• EXTRAIT CHOISI
● ● ● ●

En ce moment l’opéra souffre d’un manque crucial de nouveaux metteurs en scène, le réseau des grandes maisons et festivals n’ayant que trop tendance à réengager toujours les mêmes, dont l’inspiration s’épuise à force d’être sollicitée à longueur d’année. Illustration parfaite de ce circuit tournant à vide : Mariame Clément, confrontée il y a exactement dix ans à la Flûte enchantée de Mozart à Strasbourg, et sans avoir grand‑chose d’intéressant à y proposer. En engageant pour cette nouvelle production le metteur en scène, plasticien, comédien et marionnettiste français Johanny Bert, passionné de longue date par un théâtre hybride associant acteurs et marionnettes, l’Opéra national du Rhin a mis en revanche la main sur un tempérament très original, tout en prenant certains risques. Johanny Bert est un néophyte total, si ce n’est en matière de spectacle musical, du moins à l’opéra, et le questionnement du genre occupe une place tellement importante dans ses projets habituels qu’il était prévisible qu’avec lui la Flûte enchantée se trouverait elle aussi scrutée sous un angle quelque peu queer.


Dans l’entretien publié dans le programme, le metteur en scène insiste d’emblée sur certains aspects troublants de la Flûte enchantée, qui pourtant de prime abord ne nous paraissent guère essentiels, notamment ses éléments « indéniablement racistes et misogynes », certes patents, mais tellement logiquement enracinés dans un contexte historique particulier qu’on peut aussi les relativiser. L’apparente focalisation du concept sur « l’identité multiple des personnages » voire un « questionnement sur les codes et les représentations de genre » font aussi craindre un didactisme un peu insistant. Mais heureusement, à l’épreuve de la scène, tout ce discours se résout en un filigrane certes perceptible, mais jamais ostensiblement lourd. Donc évidemment pas de « blackface » pour Monostatos, qui n’effraie plus Papageno par sa couleur de peau mais par ses obsessions sexuelles, le visage recouvert par le bas nylon qu’il vient de subtiliser à Pamina endormie. Un Papageno par ailleurs moins mi‑homme mi‑oiseau que d’un genre un peu flou. On notera en revanche que la réplique la plus misogyne de la soirée, dans le discours de l’Orateur, n’a pas été retouchée. Mais tout cela relève en définitive du détail.

● ● ● ●

(Enregistrements conservés)
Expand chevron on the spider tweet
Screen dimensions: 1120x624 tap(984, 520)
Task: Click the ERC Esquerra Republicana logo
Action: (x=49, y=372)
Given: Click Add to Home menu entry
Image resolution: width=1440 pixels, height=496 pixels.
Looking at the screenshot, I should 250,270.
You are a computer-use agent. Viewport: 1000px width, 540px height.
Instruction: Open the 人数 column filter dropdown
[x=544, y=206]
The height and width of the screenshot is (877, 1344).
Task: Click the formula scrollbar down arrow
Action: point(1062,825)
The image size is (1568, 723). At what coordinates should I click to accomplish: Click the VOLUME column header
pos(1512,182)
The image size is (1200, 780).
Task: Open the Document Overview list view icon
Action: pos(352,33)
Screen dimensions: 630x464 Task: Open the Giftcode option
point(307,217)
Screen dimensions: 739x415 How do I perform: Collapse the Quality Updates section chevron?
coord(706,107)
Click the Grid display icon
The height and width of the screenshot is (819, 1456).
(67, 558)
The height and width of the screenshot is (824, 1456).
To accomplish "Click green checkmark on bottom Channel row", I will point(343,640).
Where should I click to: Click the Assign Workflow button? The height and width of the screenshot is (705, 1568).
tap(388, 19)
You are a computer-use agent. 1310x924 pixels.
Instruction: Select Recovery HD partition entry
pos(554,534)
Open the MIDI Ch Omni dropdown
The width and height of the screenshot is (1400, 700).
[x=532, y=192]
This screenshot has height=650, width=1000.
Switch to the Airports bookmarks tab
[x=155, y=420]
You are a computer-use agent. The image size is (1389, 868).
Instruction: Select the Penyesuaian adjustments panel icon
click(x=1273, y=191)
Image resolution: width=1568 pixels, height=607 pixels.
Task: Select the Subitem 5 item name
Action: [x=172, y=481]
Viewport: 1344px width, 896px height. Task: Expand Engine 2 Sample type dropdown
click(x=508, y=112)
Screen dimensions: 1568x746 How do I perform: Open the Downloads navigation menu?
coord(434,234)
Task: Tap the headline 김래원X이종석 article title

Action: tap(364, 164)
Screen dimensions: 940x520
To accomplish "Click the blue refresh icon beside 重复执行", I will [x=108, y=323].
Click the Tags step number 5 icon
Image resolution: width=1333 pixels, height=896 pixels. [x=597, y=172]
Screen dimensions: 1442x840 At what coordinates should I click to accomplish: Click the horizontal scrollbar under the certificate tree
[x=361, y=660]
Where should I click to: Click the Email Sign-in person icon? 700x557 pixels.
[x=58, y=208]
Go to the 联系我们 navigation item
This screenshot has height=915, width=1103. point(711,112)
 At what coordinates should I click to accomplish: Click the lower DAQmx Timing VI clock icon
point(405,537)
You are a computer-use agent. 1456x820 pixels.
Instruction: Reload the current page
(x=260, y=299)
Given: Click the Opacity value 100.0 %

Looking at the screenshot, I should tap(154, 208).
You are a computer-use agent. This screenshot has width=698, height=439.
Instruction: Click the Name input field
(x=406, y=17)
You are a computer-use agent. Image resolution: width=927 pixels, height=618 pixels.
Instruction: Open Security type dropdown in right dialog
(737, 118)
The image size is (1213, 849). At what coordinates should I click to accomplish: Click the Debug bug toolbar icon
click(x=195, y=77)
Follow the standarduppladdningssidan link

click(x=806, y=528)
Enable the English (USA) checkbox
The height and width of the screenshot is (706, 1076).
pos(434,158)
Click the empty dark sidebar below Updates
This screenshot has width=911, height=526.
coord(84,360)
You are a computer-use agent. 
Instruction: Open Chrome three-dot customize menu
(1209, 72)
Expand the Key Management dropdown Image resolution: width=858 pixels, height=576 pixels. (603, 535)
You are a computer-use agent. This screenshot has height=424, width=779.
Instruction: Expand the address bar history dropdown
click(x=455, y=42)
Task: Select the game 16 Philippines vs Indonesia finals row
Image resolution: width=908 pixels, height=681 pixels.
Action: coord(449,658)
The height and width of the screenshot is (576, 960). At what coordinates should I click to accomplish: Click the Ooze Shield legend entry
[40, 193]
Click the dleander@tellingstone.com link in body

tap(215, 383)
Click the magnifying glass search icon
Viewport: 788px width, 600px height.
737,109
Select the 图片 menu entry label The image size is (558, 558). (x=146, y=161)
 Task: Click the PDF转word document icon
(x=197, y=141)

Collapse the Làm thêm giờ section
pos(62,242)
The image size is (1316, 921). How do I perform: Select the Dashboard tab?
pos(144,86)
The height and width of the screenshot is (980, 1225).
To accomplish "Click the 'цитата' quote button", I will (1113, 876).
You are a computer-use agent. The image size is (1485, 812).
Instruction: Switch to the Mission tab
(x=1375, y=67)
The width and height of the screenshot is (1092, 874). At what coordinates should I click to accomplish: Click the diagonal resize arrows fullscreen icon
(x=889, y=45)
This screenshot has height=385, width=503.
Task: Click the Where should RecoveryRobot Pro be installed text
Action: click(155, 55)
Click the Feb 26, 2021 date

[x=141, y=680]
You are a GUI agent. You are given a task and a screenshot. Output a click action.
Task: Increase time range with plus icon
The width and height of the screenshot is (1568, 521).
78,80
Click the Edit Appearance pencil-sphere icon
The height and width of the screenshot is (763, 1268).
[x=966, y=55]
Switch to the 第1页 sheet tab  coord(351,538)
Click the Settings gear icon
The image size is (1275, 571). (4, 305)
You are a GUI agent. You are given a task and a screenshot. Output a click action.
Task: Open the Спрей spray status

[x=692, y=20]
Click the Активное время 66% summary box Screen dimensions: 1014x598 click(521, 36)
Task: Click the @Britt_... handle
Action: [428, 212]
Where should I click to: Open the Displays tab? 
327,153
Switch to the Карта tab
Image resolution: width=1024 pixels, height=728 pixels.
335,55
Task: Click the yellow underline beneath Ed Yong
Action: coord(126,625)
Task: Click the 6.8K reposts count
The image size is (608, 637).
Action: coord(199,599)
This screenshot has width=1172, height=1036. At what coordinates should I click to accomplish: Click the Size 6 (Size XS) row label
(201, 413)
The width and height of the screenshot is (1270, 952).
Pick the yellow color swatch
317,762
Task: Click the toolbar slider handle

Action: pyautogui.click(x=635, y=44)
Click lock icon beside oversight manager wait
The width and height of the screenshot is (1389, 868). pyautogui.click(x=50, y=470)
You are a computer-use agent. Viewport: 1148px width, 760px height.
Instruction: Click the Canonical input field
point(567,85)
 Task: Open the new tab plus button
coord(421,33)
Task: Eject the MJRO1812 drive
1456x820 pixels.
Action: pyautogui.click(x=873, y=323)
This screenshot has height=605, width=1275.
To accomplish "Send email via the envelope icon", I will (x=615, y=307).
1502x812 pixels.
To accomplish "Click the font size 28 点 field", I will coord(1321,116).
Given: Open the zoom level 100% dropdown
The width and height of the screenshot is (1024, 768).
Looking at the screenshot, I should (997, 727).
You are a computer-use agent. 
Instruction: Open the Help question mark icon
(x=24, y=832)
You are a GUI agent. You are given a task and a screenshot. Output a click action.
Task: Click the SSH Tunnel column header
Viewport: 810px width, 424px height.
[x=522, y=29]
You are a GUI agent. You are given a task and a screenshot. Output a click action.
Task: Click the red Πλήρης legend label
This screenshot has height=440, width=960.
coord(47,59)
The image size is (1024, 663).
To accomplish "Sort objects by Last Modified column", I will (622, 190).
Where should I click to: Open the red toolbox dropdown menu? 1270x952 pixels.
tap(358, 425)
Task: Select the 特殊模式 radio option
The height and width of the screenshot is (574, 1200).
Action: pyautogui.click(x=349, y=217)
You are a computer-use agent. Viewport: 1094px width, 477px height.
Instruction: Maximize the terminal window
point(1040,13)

● ● ● ●

• EXERCICES
[1] Dans les enregistrements, remplacez « terminal » par « browser » et recopiez les lignes allant de celle qui contient « The image size is (1024, 663). » jusqu'à la fin des enregistrements, incluse, sans rien modifier d'autre.
[2] Poursuivez la critique de la Flûte enchantée mise en scène par Johanny Bert à partir de sa dernière phrase.
Le texte et les enregistrements n'ont aucun lien entre eux.

• RÉPONSES
[1]
The image size is (1024, 663).
To accomplish "Sort objects by Last Modified column", I will (622, 190).
Where should I click to: Open the red toolbox dropdown menu? 1270x952 pixels.
tap(358, 425)
Task: Select the 特殊模式 radio option
The height and width of the screenshot is (574, 1200).
Action: pyautogui.click(x=349, y=217)
You are a computer-use agent. Viewport: 1094px width, 477px height.
Instruction: Maximize the browser window
point(1040,13)

[2]
Ce qu’on retient bien davantage ? Un appréciable sens du merveilleux, en rapport avec une utilisation pas très fréquente, mais toujours spectaculaire, de marionnettes, soit à fils, soit de grande taille et nécessitant l’intervention simultanée de plusieurs opérateurs. C’est le cas pour Sarastro, émouvante marionnette de vieillard en chaise roulante, dont les physionomies de poupée géante, les ouvertures de bouche et les gestes s’effectuent en parfaite synchronisation avec le chanteur debout à côté de lui, qui lui prête sa voix. C’est le cas aussi pour le dragon de la première scène, l’un des plus évocateurs et gentiment effrayants que l’on ait pu voir dans La Flûte enchantée et pourtant esquissé avec des moyens très simples. Plus conventionnelles, à fils multiples, les deux grandes poupées à l’effigie de Pamina et Tamino qui affrontent les épreuves, mais, là, autre image très poétique, les marionnettistes sont suspendus à d’autres fils, qui les font évoluer eux‑mêmes dans les airs avec une belle fluidité, en même temps que les personnages qu’ils actionnent.


Ce qu’on peut reprocher ? Le caractère parfois trop abrupt de la lecture, la Reine de la nuit et Sarastro devenant explicitement un couple divorcé qui se dispute son enfant, mise à plat facile, en tout cas simpliste. Le traitement banalisé de la Reine de la nuit aussi, mère déchue, alcoolique, bourrée de tranquillisants, qui vit dans une mansarde misérable et se nourrit... d’ampoules électriques (ça c’est nettement plus original). Et surtout l’absence des arrière‑plans philosophiques ou maçonniques, même allusifs, qui sont l’un des éléments clés de l’ouvrage. Dès lors l’ordre nouveau timidement esquissé à la fin, quand tout le peuple se « libère », en se barbouillant de traits de marqueur rouge, ne prend guère de sens. Un relatif inaboutissement, mais pour un spectacle dont les grandes lignes conservent une vraie cohérence, et dont on découvre les scènes successives avec un véritable plaisir, à partager autant avec un public d’initiés qu’avec des spectateurs découvrant éventuellement La Flûte enchantée pour la première fois.


Deux distributions différentes en alternance, sous le direction d’Andreas Spering, dont le Mozart court de souffle ne convainc pas toujours. L’Ouverture est prestement et joliment enlevée, mais ensuite le propos manque de densité, à force de vibrato parcimonieux et de valeurs de notes écourtées. Les sonorités insuffisamment nourries de l’Orchestre symphonique de Mulhouse se perdent dans une acoustique peu généreuse, assèchement qui expose les chanteurs à nu, avec leurs qualités mais aussi leurs défauts, qu’aucun enrobage flatteur ne vient masquer. Les ensembles, en particulier les deux quintettes, manquent aussi de cohésion, voire partent dans tous les sens.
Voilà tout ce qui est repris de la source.